Lauren, thanks for your advise. Yes, definitely going to 2 meals/day. Wow, 1/4 cup 2 x day? I've been giving Kallie 1 cup total per day. Maybe THAT'S why she's pooping so much! We did make it til 6:00 AM today! But by 8:00 AM she has already pooped 2 times.

So am I feeding her too much?


----------



## Lola :) (Nov 20, 2012)

I was going to also post what Chica's mom put up about the BB feeding guidelines. I used that with Lola and started on 1/3 2x day and just lowered it to 1/4 2x day. Looking up her age and weight should give you a better idea of how much to feed. Hopefully the pooping will slow down a bit (or a lot!)


----------



## krandall (Jun 11, 2009)

Sparkle said:


> Lauren, thanks for your advise. Yes, definitely going to 2 meals/day. Wow, 1/4 cup 2 x day? I've been giving Kallie 1 cup total per day. Maybe THAT'S why she's pooping so much! We did make it til 6:00 AM today! But by 8:00 AM she has already pooped 2 times.
> 
> So am I feeding her too much?


At 16 1/2 lbs, Kodi is a BIG Hav, and he only gets 1/4 cup twice a day.


----------



## krandall (Jun 11, 2009)

Chica'sMom said:


> How much does Kallie weigh? You feed according to expected full grown weight. The guidelines are on the bag. BB suggests feeding 2 x day at your dog's age.
> http://bluebuffalo.com/dog-food/lp-...pf=1&lifestage=puppy&breedsize=toy&animal=dog


Be careful about going by the recommendations on the bag. Remember, they are in the business of selling dog food. The "recommendations" are almost invariably higher than a dog really needs for good health. Slim dogs are healthier and live longer.


----------



## Sparkle (May 17, 2012)

Kallie weighs 12.4 lbs @ 10 months. The BB bag says for up to 15 lbs between 1/4 cup & 1 1/3 cups daily.
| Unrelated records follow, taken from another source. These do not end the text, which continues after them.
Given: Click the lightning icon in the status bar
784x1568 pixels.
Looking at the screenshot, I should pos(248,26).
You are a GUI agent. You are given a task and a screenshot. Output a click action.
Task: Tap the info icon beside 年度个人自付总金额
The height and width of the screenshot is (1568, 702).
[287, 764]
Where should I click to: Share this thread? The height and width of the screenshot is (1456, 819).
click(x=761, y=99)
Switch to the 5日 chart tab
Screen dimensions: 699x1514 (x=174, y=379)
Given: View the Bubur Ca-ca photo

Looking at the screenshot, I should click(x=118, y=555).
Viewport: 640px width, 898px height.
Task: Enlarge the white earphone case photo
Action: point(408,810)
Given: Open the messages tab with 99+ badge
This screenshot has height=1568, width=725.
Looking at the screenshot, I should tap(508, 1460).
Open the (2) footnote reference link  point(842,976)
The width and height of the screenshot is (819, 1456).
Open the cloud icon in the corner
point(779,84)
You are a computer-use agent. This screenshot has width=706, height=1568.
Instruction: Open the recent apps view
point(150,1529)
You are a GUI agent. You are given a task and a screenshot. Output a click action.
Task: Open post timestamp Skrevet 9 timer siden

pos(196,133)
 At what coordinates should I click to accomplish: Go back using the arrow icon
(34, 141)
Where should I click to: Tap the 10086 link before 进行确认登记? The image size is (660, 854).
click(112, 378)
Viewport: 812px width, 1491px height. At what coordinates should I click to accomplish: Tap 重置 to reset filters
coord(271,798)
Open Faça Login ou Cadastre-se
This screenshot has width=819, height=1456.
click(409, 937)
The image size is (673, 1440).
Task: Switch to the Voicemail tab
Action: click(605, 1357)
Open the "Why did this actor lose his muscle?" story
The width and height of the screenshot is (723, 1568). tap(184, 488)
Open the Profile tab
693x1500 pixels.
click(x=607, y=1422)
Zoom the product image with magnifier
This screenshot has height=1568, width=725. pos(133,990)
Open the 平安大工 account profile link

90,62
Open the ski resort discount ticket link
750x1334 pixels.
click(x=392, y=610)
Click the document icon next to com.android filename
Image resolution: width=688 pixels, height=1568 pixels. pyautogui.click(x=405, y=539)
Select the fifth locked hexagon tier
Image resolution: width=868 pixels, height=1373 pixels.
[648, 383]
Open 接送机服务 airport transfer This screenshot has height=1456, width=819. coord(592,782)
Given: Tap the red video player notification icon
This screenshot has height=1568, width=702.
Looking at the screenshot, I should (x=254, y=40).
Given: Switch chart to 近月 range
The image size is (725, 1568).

Quite a range! Sort of leaves it up to guessing, doesn't it? 
http://bluebuffalo.com/dog-food/basics-turkey

Starting Saturday morning, I've cut her down to 1/4 cup 2 X day. Much less pooping going on today! She got DH up @ 6:00 AM today, but during the week we're up by then anyway. So this is just normal for her. But no 2 - 3:00 AM potty call! I knew I could turn to my friends here on the forum & you'd help me figure this out. Thanks for everyone's input. Now if she doesn't starve to death (in her mind, anyway)! A drastic cut in food intake.


----------



## Sparkle (May 17, 2012)

Yea! Another night of uninterrupted sleep. By golly, I think we've fixed the issue. Thanks so much for everyone's help!


----------



## Sparkle (May 17, 2012)

LOL, Karen. I'm doing back-flips!


----------



## lfung5 (Jun 30, 2007)

If she's not overweight, I wouldn't cut back on the amount you are feeding her. Can you easily feel her ribs? Does she have a nice Tuck Up? Can you feel her backbone? If you can, do not cut back on her food. I agree it is a lot of poop! Does she get daily walks?Mmaybe that would help her burn some of it off


----------



## Sparkle (May 17, 2012)

Vet says she's at perfect weight. Yes,you can feel her ribs & backbone. And she has a great tuck up. How will more walks burn off more poop? Please explain how that works. You may very well be right, I just don't understand that concept.


----------